**About this task**
Retype, word for word, every line of the records below starting at the one that contains "集成模组 (198, 626)" and ending at the one that contains "Screenshot is 659x2576."; include both of those lines and nothing more.

Source material section start

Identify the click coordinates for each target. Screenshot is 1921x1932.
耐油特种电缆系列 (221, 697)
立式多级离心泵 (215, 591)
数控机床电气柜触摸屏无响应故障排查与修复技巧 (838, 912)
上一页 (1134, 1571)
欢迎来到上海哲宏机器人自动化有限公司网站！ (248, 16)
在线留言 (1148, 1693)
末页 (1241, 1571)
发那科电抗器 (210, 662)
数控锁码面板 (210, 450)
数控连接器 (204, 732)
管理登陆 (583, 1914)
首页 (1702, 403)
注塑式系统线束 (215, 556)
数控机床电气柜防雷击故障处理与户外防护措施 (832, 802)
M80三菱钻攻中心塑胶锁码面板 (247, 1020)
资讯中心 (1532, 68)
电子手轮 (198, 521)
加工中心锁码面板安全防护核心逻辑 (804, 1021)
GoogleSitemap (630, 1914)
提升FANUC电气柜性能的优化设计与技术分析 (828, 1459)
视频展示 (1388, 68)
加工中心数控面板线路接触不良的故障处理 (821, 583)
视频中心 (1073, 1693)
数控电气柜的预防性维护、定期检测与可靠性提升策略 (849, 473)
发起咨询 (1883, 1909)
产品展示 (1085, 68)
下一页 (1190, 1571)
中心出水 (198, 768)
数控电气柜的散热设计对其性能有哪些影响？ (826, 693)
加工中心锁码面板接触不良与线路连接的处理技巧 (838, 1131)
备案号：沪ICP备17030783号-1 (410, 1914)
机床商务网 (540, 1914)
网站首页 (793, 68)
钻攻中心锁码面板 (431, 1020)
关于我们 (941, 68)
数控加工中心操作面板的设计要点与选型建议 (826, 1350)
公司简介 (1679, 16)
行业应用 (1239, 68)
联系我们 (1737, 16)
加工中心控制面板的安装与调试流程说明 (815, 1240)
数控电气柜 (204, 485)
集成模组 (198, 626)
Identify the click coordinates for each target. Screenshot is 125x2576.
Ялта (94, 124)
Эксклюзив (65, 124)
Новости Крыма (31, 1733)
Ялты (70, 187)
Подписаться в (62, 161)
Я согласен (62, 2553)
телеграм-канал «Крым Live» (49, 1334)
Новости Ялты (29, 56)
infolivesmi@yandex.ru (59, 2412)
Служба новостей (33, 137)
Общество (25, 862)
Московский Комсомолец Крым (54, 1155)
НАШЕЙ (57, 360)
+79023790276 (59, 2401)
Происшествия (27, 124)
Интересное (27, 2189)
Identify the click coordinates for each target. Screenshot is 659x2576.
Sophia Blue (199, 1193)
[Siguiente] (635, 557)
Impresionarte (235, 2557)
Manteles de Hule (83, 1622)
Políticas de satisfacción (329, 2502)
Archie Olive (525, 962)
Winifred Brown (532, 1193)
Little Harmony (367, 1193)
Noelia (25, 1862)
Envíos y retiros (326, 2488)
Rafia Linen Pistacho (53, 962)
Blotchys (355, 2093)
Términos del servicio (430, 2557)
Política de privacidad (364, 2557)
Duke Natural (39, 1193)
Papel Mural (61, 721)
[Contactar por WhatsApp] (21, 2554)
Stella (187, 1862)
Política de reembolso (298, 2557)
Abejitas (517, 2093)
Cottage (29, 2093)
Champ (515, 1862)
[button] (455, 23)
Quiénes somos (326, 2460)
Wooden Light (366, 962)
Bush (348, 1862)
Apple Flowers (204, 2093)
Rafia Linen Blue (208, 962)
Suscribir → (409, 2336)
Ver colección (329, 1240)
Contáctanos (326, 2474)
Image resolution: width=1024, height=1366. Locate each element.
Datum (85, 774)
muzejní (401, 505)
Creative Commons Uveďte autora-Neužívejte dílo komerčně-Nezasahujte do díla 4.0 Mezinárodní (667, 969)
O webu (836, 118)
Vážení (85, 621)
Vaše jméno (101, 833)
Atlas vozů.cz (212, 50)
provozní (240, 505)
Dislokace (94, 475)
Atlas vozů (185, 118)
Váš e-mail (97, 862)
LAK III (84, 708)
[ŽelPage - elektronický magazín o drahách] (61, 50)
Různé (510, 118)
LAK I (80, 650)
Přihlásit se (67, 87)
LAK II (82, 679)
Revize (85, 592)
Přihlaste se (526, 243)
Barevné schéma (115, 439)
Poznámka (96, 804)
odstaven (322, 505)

Source material section end

**Reply**
集成模组 (198, 626)
Identify the click coordinates for each target. Screenshot is 125x2576.
Ялта (94, 124)
Эксклюзив (65, 124)
Новости Крыма (31, 1733)
Ялты (70, 187)
Подписаться в (62, 161)
Я согласен (62, 2553)
телеграм-канал «Крым Live» (49, 1334)
Новости Ялты (29, 56)
infolivesmi@yandex.ru (59, 2412)
Служба новостей (33, 137)
Общество (25, 862)
Московский Комсомолец Крым (54, 1155)
НАШЕЙ (57, 360)
+79023790276 (59, 2401)
Происшествия (27, 124)
Интересное (27, 2189)
Identify the click coordinates for each target. Screenshot is 659x2576.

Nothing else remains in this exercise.